Surreal political theater

As political theater goes, the battle in Washington over raising the current $14.3 trillion federal debt ceiling has become as exasperating as it is interminable. The wait for a curtain call shouldn't take so long.

The Aug. 2 deadline for finding a compromise conclusion is fixed. The adults on both sides know the debt ceiling has to be raised to avoid an historic financial default by the United States government that would spawn a cascading catastrophe of stunting economic ripples in markets around the world. But tea party newcomers who haven't acted on such a dramatic stage before seem bent on creating a political tragedy -- and driving the economy over the cliff -- just to demonstrate how intractable, irrational and insensible they can be.

If this weren't so serious, it could be ignored. But alas, too much is at stake. We're compelled to watch it to the bitter end, even though the intense attention to it perversely increases the intransigence of the right-wing extremists who are blocking a compromise.

The predictable party-line vote in the Senate Friday to kill a Republican House proposal calling for a constitutional amendment for a balanced budget -- as a trade for an increase in the debt limit -- was just another set piece in this badly scripted play. It was never expected to do anything more than get tea party types on record as being formally in favor of an evanescent goal that most every budget analyst believes is decades away from reality.

### DATASET EXTRACT
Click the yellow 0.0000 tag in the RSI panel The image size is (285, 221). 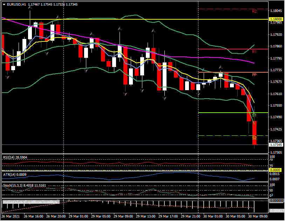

### EXPLORE THE MATERIAL
1. Using the editorial on the debt ceiling fight, answer these:
(a) What is the current federal debt ceiling?
(b) What is the deadline for a compromise?
(c) In Friday's Senate vote, what did the Republican House proposal call for?
2. Resume the editorial on the debt ceiling fight where it ends.

### ANSWERS FOR THE EXERCISE
1.
(a) $14.3 trillion.
(b) Aug. 2.
(c) A constitutional amendment for a balanced budget, in exchange for raising the debt limit.

2.
It was necessary to get it out the way, however, to let the latest path for serious negotiations for a fiscal fix proceed. These talks, between House Speaker John Boehner and the Obama administration, have now sidelined both the McConnell-Reid plan and the Gang of Six plan.

Senate Majority Leader Harry Reid and Minority Leader Mitch McConnell, the most unlikely partners, have tentatively agreed on $1.5 trillion in budget cuts, mostly in discretionary spending. Though the plan includes no revenue increases, it would let Obama raise the debt ceiling incrementally in three steps. The Senate's bipartisan Gang of Six plan would reduce deficit spending $3.7 trillion over 10 years, with $2.5 trillion in projected spending cuts and $1.2 trillion in revenue from an overhaul of tax codes.

Neither of these plans, insiders say, would be as comprehensive as what is believed to be the scope of the secretive talks between Boehner and the Obama team. But the latter, reportedly, would be far superior to the intolerable slashing of $5.5 trillion from the nation's core safety net entitlements proposed by House Republicans, without any revenue offsets, under the toxic "cut, cap and balance" act put forth by tea party proponents.

Though the tea party plan will not fly, it illustrates the biggest dilemma before Boehner. To get a deal balanced enough in revenue gains to attract Democratic support, he must now calculate how many hard-right House Republicans he can afford to wave off, and he must consider the viability of his position as House Speaker if he risks ignoring his party's most intransigent faction.

Hanging over this equation are other unknowns: How Medicare, Social Security and Medicaid will fare in the showdown; how the bankrupting Bush tax cuts, now scheduled to expire in 2012, will be treated; and how far Obama will retreat from protecting the tax and revenue fairness his own party demands while Republicans are letting their right-wing base wield so much influence.

Democrats are all too aware that the run-up in the federal debt -- largely for tax cuts for the wealthy, for corporations and for two wars, all on borrowed money -- followed the old GOP strategy of running up the lion's share of the federal debt for illiberal Republican purposes, and letting safety-net entitlements for the middle class take the hit in the budget reckoning.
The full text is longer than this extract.